Good morning. We picked up an hour of morning sun when Daylight Saving Time came to an end overnight in the United States, and now it’s autumn for real. Time to rake leaves and trim hedges, if you live that sort of life; to store your air-conditioner for the winter; to haul out your sweaters; to set up the Thanksgiving group chat to see who has a new dietary restriction or to determine who’s bringing what to dinner. (First time doing that? We’re here to help.) I’m setting up for 20-plus guests this year, if negative testing allows it. Marked on my to-do list for today: “Rent folding tables and chairs?”

Also on today’s docket, unrelated to Thanksgiving: lamb meatballs with spiced tomato sauce (above), one of my favorite Sunday suppers. I like it with warm pita and, lately, yogurt thinned out with orange juice and flecked with mint. (A number of subscribers serve the dish with orzo, which seems a nice touch.)

On Monday, I’d like to go orzo for sure, in the form of this chickpea stew with orzo and mustard greens.

For Tuesday night, how about pasta with tuna, capers and scallions? It’s stellar with supermarket canned tuna, but if you can find a jar of the oil-packed fish from the Mediterranean? Oh, man. That’s a luxurious feed.

By Wednesday I’ll be dragging, especially if I double up the cooking on Monday or Tuesday to knock out some Thanksgiving pies for the freezer. For the midweek meal, I’m thinking ease of preparation along with deliciousness. That’s three-cup chicken, absolutely.

I like this slow-cooker curried sweet potato soup with coconut and kale for Thursday night, rich and comforting, peanut buttery in all the best ways.

And then on Friday, I’ll head into the weekend with this awesome cornbread tamale pie, a keystone recipe from “Joy of Cooking,” which the ace cook and reporter Jennifer Steinhauer brought to The Times in 2006 on the occasion of the cookbook’s 75th birthday.

We have thousands and thousands more recipes to cook this week waiting for you on New York Times Cooking. To answer a question I get a lot: Yes, you do need a subscription to access them. Subscriptions are the fuel in our stoves. They allow our work to continue. I hope, if you haven’t already, that you will subscribe today. Thanks.

Visit us on YouTube while you’re at it. (Why here’s Melissa Clark now, demonstrating how to make an apple pie for your holiday feast!) Check us out on Instagram, too. And do get in touch with us directly, if you run into trouble along the way, either in your kitchen or on our site and apps. We’re at [email protected] Someone will get back to you. (You can also write to me. I accept cheers and jeers alike: [email protected] I read every letter sent.)

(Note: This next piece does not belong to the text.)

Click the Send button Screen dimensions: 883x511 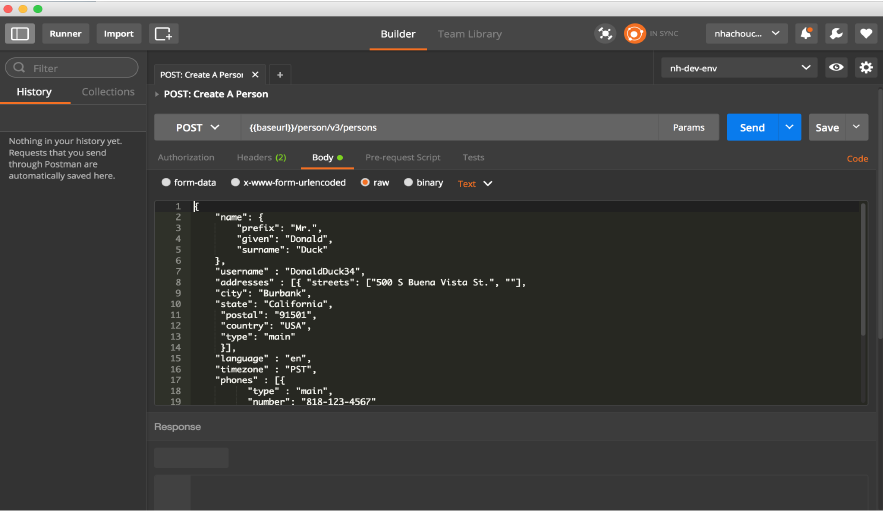coord(752,127)
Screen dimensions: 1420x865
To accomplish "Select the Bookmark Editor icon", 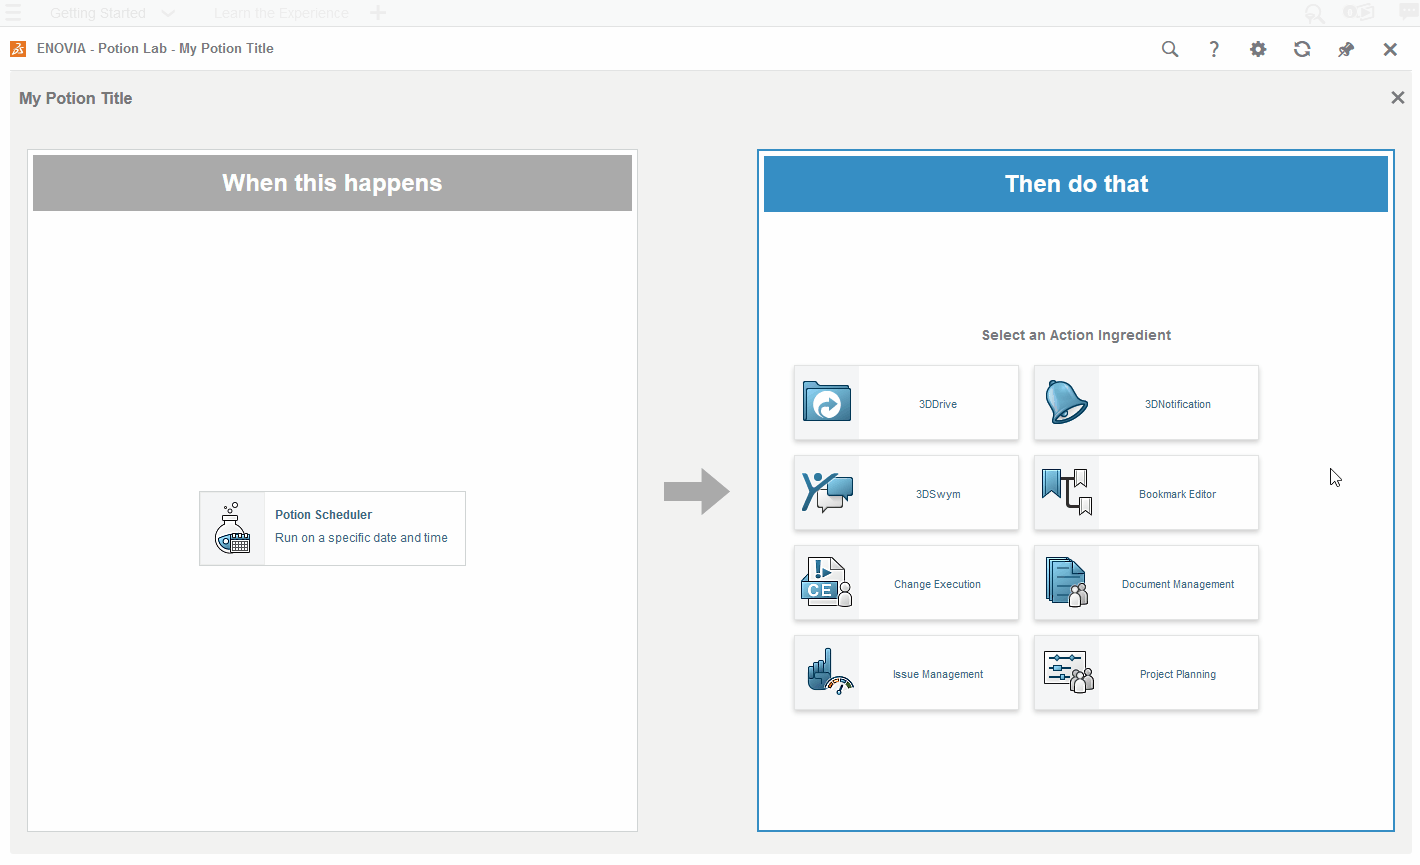I will click(1067, 493).
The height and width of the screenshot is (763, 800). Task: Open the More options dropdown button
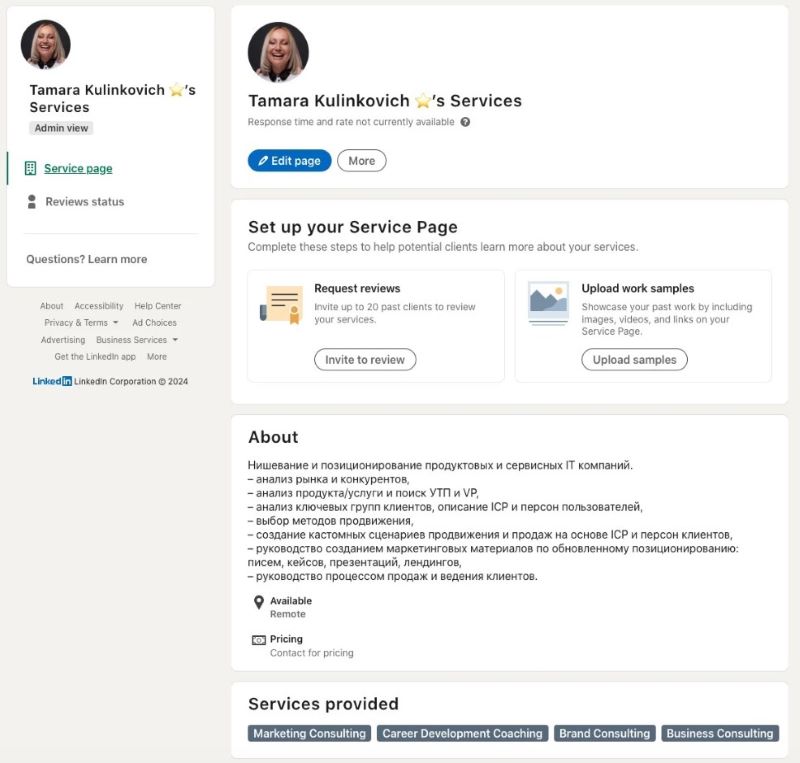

Now, it’s precious little to do with half-sour pickles or the smell of fresh bread, but I’ve been spending a lot of time lately with The Louvre Art Deck, which is a set of 100 cards depicting great works in the Louvre’s collection. Pick one at random and stare at it for a while. Note what you find. Research the rest. I do that a few times a week, like a bargain-basement Simon Schama, and it’s as enjoyable as any pursuit available in the metaverse.

Wow, for $185 you can put on a safety harness and climb the outside of the observation deck at 30 Hudson Yards in New York?

Enter the wayback machine that is the Stacks Reader: Here’s Nelson George on Marvin Gaye, May, 1984, in The Village Voice.

Finally, there’s a new piece of poetry from Maureen N. McLane in the London Review of Books, “Weeds.” Read that, cook well and I’ll be back on Monday.